Hasty marriage to a man she barely knew. Exile to India - a country she didn't know at all
An emotional love story set in the last days of colonial India
Set against the turbulent backdrop of South India in the dying days of British colonial rule, this heartbreaking yet joyful novel shows us the fascinating world of pre Independence India through the eyes of Ginny Dunbar, the young wife of a tea planter. Ginny has a damaged past she is desperate to keep secret and is caught between a clash of cultures. The exoticism and vibrancy of native India both attracts and repels her and she doesn't fit into the shallow world of the British expatriates whose lives revolve around the Club. Isolated in a lonely marriage to man she barely knows, Ginny struggles to find her place in an alien world.
Kurinji Flowers is a poignant and moving story of Love, loss, betrayal and redemption. If you like the drama of human relationships you will find this an absorbing and engaging read.
Clare Flynn writes historical fiction with compelling characters.and a strong sense of time and place. Her books often deal with characters who are displaced - forced out of their comfortable lives and familiar surroundings. She is a graduate of Manchester University where she read English Language and Literature.
After a career in international marketing, working on brands from nappies to tinned tuna and living in Paris, Milan, Brussels and Sydney, she ran her own consulting business for 15 years and now lives in Eastbourne where she writes full-time – and can look out of her window and see the sea.
When not writing and reading, Clare loves to paint with watercolours and grabs any available opportunity to travel - sometimes under the guise of research.

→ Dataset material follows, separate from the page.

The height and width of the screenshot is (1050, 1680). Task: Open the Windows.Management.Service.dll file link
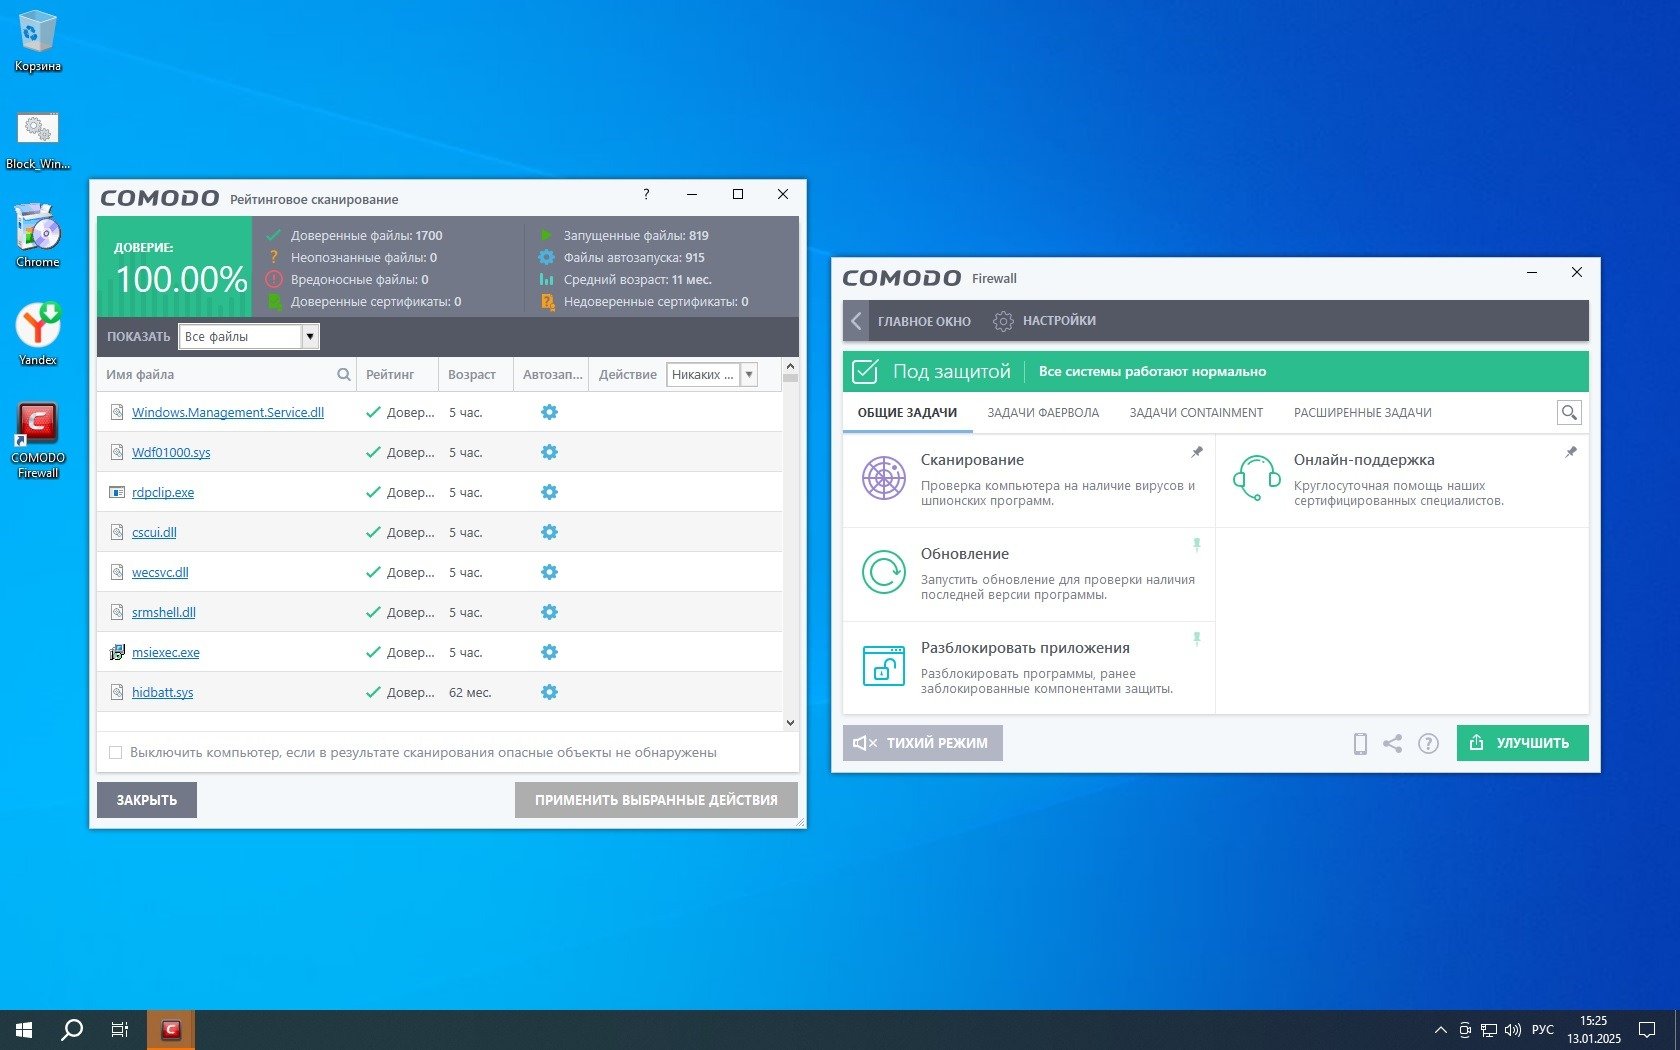tap(228, 412)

In 1936, King Edward VIII, in his brief tenure before abdicating, was completely uninterested in hosting the annual coming out presentations of the young debutantes. He frustrated many proud mothers and their eager daughters by shifting the proceedings to the afternoons – and to the gardens of Buckingham Palace. His motivation was doubtless to allow himself a rapid escape, but the British weather conspired to make the Courts soggy and dispiriting.
When George VI and Queen Elizabeth took over, the Courts went back to evenings much to the relief of all concerned.
Book Excerpt
Kurinji Flowers
I was due to be presented at Court in a couple of weeks and, for some reason, the new king had decided the presentations would be made in daytime in the palace gardens. Choosing to break with tradition and forego the solemn dignity of evening Courts in the staterooms was perverse anyway, but doing so in that dreary summer seemed like sheer bloody-mindedness. I was sure I'd have to endure the whole tedious process in the pouring rain. As it happened, it did rain: a torrential downpour. King Edward was safely sheltered under a canopy while the debutantes paraded in front of him, their coiffures flattened or frizzed and their dripping party frocks clinging to their calves like seaweed. But I was not among them. By then, I was in disgrace and exiled from London.